*The problem:*
From the listing below, copy out every line where the word "plus" appears.

*Stored data:*

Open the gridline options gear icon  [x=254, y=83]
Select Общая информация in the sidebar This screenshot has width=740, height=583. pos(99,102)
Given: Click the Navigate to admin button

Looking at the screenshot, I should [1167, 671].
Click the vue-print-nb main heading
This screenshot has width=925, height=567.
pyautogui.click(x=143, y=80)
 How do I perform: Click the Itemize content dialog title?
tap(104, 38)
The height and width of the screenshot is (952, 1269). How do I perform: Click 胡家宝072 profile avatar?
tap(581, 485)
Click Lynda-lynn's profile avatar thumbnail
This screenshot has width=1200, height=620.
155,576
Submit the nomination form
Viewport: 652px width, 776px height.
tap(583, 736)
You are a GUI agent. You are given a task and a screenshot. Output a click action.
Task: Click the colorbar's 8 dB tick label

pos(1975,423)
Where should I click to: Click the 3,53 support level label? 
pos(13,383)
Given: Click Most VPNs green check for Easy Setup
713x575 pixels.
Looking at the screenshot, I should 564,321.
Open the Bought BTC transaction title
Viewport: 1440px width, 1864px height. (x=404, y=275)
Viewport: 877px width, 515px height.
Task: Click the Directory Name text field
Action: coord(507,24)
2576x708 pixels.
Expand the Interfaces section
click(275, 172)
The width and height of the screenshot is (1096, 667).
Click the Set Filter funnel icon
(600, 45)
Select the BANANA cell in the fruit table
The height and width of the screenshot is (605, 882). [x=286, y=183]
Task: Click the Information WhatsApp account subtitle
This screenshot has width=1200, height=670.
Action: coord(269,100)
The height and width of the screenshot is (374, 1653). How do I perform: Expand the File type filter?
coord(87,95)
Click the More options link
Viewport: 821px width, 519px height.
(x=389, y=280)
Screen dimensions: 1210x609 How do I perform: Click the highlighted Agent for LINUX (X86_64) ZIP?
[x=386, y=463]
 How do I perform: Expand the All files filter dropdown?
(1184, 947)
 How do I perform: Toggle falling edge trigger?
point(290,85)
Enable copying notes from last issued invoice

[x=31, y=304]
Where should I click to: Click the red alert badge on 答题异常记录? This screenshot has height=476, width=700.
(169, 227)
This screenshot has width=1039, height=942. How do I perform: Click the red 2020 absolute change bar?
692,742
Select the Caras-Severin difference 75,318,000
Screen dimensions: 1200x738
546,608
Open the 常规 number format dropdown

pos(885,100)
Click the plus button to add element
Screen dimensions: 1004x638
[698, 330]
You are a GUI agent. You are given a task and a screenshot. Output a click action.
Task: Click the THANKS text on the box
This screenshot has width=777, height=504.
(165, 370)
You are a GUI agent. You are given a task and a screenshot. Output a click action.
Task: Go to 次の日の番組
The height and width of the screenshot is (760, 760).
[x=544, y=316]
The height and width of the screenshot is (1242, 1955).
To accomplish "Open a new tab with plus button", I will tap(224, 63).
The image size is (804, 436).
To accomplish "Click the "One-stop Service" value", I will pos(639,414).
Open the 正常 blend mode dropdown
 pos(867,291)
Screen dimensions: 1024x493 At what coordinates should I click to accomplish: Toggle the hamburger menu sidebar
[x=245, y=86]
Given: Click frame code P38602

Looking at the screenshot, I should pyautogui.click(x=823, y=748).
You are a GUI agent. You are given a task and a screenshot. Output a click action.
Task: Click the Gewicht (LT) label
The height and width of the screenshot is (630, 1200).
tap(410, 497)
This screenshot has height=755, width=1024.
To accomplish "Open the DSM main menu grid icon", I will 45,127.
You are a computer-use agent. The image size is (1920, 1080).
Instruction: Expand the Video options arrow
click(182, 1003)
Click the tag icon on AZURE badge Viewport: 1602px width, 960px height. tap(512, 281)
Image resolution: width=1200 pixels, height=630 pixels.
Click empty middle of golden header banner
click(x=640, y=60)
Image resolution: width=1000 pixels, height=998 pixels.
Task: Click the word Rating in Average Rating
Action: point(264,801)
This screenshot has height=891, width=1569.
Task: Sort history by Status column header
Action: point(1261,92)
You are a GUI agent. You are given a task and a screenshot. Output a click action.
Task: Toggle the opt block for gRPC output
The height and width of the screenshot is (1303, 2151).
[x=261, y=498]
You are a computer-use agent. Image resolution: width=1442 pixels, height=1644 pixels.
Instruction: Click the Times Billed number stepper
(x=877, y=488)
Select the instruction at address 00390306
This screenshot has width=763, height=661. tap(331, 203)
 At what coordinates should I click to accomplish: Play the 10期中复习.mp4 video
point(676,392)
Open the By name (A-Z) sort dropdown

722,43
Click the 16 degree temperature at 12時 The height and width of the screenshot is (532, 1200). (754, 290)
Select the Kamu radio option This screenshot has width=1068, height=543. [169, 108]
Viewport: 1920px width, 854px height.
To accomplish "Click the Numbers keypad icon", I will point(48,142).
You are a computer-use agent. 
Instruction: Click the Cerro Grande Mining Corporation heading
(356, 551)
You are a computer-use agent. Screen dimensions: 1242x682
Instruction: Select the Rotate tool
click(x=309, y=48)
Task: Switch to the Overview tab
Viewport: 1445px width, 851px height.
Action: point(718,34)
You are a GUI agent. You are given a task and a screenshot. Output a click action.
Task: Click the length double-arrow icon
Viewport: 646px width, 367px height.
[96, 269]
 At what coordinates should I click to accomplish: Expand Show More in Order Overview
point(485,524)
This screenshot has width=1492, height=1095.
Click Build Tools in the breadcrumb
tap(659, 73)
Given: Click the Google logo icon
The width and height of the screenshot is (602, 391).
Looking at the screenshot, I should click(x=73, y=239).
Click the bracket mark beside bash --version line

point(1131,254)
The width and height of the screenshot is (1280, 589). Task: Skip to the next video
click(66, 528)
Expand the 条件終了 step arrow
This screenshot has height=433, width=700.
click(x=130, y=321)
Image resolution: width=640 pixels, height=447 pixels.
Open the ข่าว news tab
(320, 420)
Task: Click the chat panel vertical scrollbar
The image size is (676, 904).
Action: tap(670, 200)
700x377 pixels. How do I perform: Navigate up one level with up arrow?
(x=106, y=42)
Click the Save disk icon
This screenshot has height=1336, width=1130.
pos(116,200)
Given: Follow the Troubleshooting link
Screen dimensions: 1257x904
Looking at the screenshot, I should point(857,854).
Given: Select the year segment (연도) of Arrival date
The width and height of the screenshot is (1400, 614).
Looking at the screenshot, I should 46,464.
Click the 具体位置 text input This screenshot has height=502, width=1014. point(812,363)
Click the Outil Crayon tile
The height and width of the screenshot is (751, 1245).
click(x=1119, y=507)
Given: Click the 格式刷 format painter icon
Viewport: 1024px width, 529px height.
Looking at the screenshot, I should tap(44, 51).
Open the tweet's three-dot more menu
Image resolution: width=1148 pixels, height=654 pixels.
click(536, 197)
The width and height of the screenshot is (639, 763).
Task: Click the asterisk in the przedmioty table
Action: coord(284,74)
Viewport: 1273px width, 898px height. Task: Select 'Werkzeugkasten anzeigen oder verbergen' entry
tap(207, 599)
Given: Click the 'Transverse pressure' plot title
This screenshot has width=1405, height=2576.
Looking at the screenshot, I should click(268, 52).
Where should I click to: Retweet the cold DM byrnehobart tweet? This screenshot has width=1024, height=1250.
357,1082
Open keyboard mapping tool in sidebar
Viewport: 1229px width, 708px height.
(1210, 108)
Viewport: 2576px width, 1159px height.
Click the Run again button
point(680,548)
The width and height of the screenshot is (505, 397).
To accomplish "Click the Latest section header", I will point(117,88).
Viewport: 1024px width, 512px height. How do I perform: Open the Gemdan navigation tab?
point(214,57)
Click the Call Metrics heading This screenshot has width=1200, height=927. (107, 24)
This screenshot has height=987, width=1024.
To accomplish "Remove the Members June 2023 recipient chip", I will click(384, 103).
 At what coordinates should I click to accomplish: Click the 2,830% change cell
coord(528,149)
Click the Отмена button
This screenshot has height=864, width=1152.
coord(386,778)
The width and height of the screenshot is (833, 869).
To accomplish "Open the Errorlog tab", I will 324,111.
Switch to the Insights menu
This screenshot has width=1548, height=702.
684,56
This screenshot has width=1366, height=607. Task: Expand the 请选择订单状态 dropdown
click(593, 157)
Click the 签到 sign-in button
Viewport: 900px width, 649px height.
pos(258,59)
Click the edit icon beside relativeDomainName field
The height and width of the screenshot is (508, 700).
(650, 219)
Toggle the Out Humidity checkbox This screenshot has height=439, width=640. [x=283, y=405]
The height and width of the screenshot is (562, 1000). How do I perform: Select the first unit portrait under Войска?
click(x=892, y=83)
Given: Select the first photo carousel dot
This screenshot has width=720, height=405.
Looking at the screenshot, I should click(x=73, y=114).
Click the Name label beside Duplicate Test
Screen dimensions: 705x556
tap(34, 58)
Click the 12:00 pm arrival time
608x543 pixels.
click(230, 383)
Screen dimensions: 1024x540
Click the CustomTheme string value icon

*Answer section:*
Click the plus button to add element
To accomplish "Open a new tab with plus button", I will tap(224, 63).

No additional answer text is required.